Nel corso della sua storia, la Biblioteca Provinciale “Nicola Bernardini” di Lecce è stata spesso al centro di vivaci dibattiti culturali tra intellettuali salentini, finendo, anche, per essere oggetto di pungenti critiche da parte della stampa locale. Nella ricchissima raccolta dell’”Emeroteca Storica Salentina”, abbiamo recuperato la sottile polemica che condusse il giornale “Libera Voce”, nel mese di Giugno del 1945, criticando quella che oggi definiremmo come la “politica degli acquisti” della storica istituzione culturale salentina.

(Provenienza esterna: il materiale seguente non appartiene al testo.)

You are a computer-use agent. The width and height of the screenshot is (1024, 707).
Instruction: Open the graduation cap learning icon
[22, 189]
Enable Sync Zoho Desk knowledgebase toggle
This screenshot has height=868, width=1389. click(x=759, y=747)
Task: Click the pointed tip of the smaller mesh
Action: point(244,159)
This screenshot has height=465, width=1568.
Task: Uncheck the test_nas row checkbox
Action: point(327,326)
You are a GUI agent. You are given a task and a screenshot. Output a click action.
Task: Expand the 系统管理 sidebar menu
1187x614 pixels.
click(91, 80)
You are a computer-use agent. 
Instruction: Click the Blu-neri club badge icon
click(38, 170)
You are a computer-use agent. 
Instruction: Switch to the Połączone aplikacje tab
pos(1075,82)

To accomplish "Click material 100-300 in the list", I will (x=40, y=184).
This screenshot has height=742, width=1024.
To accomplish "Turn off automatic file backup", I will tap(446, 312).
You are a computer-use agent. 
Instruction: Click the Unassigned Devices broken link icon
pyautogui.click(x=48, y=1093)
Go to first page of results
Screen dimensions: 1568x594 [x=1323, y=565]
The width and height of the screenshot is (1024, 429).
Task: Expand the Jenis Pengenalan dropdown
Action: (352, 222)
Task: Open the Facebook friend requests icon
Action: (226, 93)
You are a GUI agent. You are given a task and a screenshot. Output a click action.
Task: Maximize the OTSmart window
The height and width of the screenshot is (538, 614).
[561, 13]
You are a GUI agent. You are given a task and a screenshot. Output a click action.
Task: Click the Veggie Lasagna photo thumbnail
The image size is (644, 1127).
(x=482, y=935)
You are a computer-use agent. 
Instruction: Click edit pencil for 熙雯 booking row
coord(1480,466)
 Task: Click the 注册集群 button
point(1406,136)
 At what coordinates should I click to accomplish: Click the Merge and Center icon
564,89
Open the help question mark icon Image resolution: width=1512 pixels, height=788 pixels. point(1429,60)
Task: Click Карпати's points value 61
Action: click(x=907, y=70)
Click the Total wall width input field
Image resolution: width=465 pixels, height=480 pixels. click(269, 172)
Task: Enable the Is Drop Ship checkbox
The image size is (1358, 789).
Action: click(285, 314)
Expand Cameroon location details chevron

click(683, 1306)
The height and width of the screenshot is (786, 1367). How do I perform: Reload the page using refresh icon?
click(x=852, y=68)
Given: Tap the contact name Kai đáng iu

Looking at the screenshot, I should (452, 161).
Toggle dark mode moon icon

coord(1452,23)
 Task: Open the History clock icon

Il 12 Giugno del 1945, proprio su “Libera Voce” (espressione della sezione salentina del “Partito d’Azione”), V. P. (Vittorio Pagano, docente, poeta e scrittore, 1019-1979) scriveva: “Taluni han detto che anche da ciò che legge una persona può essere giudicata; e, vero o falso che sia, resta il fatto che comunque il grado d’una cultura può essere accertato dal contenuto di una biblioteca”.
Senza tanti giri di parole, partiva, poi, la critica, piuttosto esplicita: “Talchè noi leccesi, per chi consideri l’’aggiornamento’ della nostra Biblioteca Provinciale, con ragione saremmo visti ben lontani dall’attualità culturale, saldamente redicati al passato, appena pervenuti ai balbettii del nostro secolo, tutt’al più informati di D’Annunzio di Gozzano e di qualche altro, per non toccare che il campo letterario di cui noi particolarmente ci interessiamo”. 
 
V. P. argomentava ulteriormente il suo pensiero: “E sì che in Italia gli editori han sempre lavorato sul serio, avendo avuto a disposizione opere italiane e straniere abbondantissime e validissime, che da nessuna libreria sono rimaste assenti”. Ecco, dunque, l’elenco: “Bompiani, Vallecchi, Treves, Laterza, Mondadori, Parenti, Sansoni, Corbaccio, Le Monnier eccetera hanno ampliato i loro cataloghi in maniera soddisfacente così per la qualità che per la quantità”.
 
Qual era, dunque, il problema, per V. P.? “Ma solo una sparuta rappresentanza di essi è stata accolta negli scaffali della nostra Biblioteca”.
La critica aveva destinatari ben precisi: “Sembra che gli amministratori di quest’ultima abbiano giurato di non conceder grazia ai tempi nuovi, di ignorarne per sempre l’importanza, anche dove ormai si parla di classicità, di universalità, di indispensabilità – per lo studioso – di un’opera o di un autore in genere”.
 
V. P. annotava, sconsolato, come “inutilmente, il leccese che si veda costretto a ricorrere all’ente provinciale per compiere le sue letture, ricercherà un poeta un prosatore un letterato un critico apparso nel cielo delle lettere attraverso le numerose recenti edizioni”. Ne derivava, ovviamente, un giudizio senza alcuno sconto, poiché “i sullodati amministratori han dato l’ostracismo alla coltura contemporanea, si crogiolano nell’atmosfera di fors’anche decrepito ottocento che si diffonde ovunque, che si respira ovunque, come per impedire ai nostri cervelli di riconoscersi nel loro tempo, per ridurli definitivamente al passato, sì che davvero Lecce giustifichi di fronte alle altre città la fama di retrograda che pure tanto ingiustamente le viene attribuita”.
 
La conclusione era lapidaria: “Il che ci deprime come nessun’altra cosa”. Alla fine, le ultime righe, V. P. le dedicava a un accorato invito: “Così da indurci a gridare una volta per sempre che si provveda a questo aggiornamento, che ci si tolga da questo periodo oscurantistico, che ci si curi di più (e per ciò fare basta solo compiere un giro nelle librerie locali, naturalmente coi cordoni della borsa un po’ allentati)”.
Ora, di là dalla bontà dell’elegante polemica condotta da “Libera Voce”, resta indicativa la circostanza di come la nostra Biblioteca fosse, comunque, al centro degli interessi culturali della comunità cittadina. Un ruolo, questo, che la storica istituzione culturale salentina ha sempre voluto conservare, sin dal 1863, anno della sua fondazione.